Justin, qui travaille aussi avec son père sur l’exploitation porcine, explique que les leçons qu’il a apprises à Lyndhurst Farms s’appliquent à la ferme familiale même s’il s’agit d’un secteur totalement différent.

« Au cours des dernières années, nous avons pris de l’expansion assez rapidement et, dans ce cas, tenir tout le monde au courant de ce qui se passe pose toujours un défi », explique Justin.

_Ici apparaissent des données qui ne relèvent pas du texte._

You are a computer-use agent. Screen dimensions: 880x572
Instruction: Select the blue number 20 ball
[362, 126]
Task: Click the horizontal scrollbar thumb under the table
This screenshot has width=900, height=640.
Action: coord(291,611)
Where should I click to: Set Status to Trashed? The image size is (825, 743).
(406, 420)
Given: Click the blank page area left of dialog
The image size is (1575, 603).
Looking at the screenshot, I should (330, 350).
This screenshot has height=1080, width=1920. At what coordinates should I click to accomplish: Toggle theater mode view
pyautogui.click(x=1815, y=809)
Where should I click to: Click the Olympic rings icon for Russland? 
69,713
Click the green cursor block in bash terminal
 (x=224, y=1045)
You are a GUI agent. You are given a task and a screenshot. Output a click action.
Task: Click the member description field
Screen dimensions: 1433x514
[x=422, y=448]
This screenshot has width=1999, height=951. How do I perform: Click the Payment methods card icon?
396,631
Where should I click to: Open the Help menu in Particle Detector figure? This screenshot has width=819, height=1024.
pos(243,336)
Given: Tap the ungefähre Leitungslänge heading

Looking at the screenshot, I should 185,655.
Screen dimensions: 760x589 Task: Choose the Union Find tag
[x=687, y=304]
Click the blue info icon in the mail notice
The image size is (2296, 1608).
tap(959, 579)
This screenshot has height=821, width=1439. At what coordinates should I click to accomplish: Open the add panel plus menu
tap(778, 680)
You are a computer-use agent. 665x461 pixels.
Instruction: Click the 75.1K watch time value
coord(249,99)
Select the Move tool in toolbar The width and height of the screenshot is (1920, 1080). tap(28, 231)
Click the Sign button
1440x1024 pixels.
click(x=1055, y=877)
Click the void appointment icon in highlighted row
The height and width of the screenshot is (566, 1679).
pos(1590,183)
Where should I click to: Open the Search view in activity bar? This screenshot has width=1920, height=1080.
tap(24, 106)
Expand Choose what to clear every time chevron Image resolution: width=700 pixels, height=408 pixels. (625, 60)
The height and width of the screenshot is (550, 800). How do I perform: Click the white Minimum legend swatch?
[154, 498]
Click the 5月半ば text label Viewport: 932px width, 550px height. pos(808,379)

La stratégie de diversification de Lyndhurst Farms et la façon dont l’entreprise sait s’associer avec d’autres ont été une source d’inspiration précieuse pour Justin et son père qui s’affairent à mettre au point une stratégie de vente directe. (Actuellement, ils approvisionnent en porc quelques agriculteurs qui vendent le produit dans des marchés de producteurs et ils travaillent à l’élaboration d’un plan de vente directe aux consommateurs et aux détaillants.)

« C’est très intéressant de travailler sur une autre ferme et de voir comment elle gère ses affaires, dit-il. Ça permet de prendre du recul. Lorsque vous êtes constamment plongé dans votre activité, c’est difficile de voir ce qui se passe à l’extérieur. Mais lorsque vous en sortez, vous voyez les choses autrement. »

« Je me suis rendu compte que ça ressemblait beaucoup à l’université, où la moitié de la valeur de mon diplôme provenait des gens que j’ai rencontrés et des réseaux auxquels j’ai fait partie. »

Il ajoute que ces réseaux sont de plus en plus importants pour les jeunes agriculteurs.

« En agriculture de nos jours, vous ne pouvez pas vous permettre de faire beaucoup d’erreurs et, pour les éviter, c’est important de rencontrer des gens, d’échanger sur ce qu’ils ont dû traverser et de tirer des leçons de leur expérience », dit-il.

« Il y a la façon théorique de faire les choses, qui d’après moi fonctionne une fois sur quinze, et il y a la façon pratique. Apprendre des gens qui ont de l’expérience vous aidera, je l’espère, à limiter les erreurs. »

Bien qu’il soit possible de créer des réseaux et de trouver de nouvelles façons de faire, et de voir, les choses sans quitter la ferme familiale, c’est facile de s’endormir sur ses lauriers et de penser que notre façon de faire est la meilleure, ajoute-t-il. Travailler sur une autre exploitation vous permet d’être exposé à de nouvelles façons de penser, de découvrir vos forces et vos faiblesses et de connaître des gens vers qui vous tourner lorsque vous êtes confronté à un problème.

« Je vais le répéter parce que je crois qu’on ne le dira jamais assez : en agriculture de nos jours, vous ne pouvez pas vous permettre de faire beaucoup d’erreurs, à moins que vous ayez beaucoup d’argent à perdre sans que ça ne vous dérange », dit-il en riant.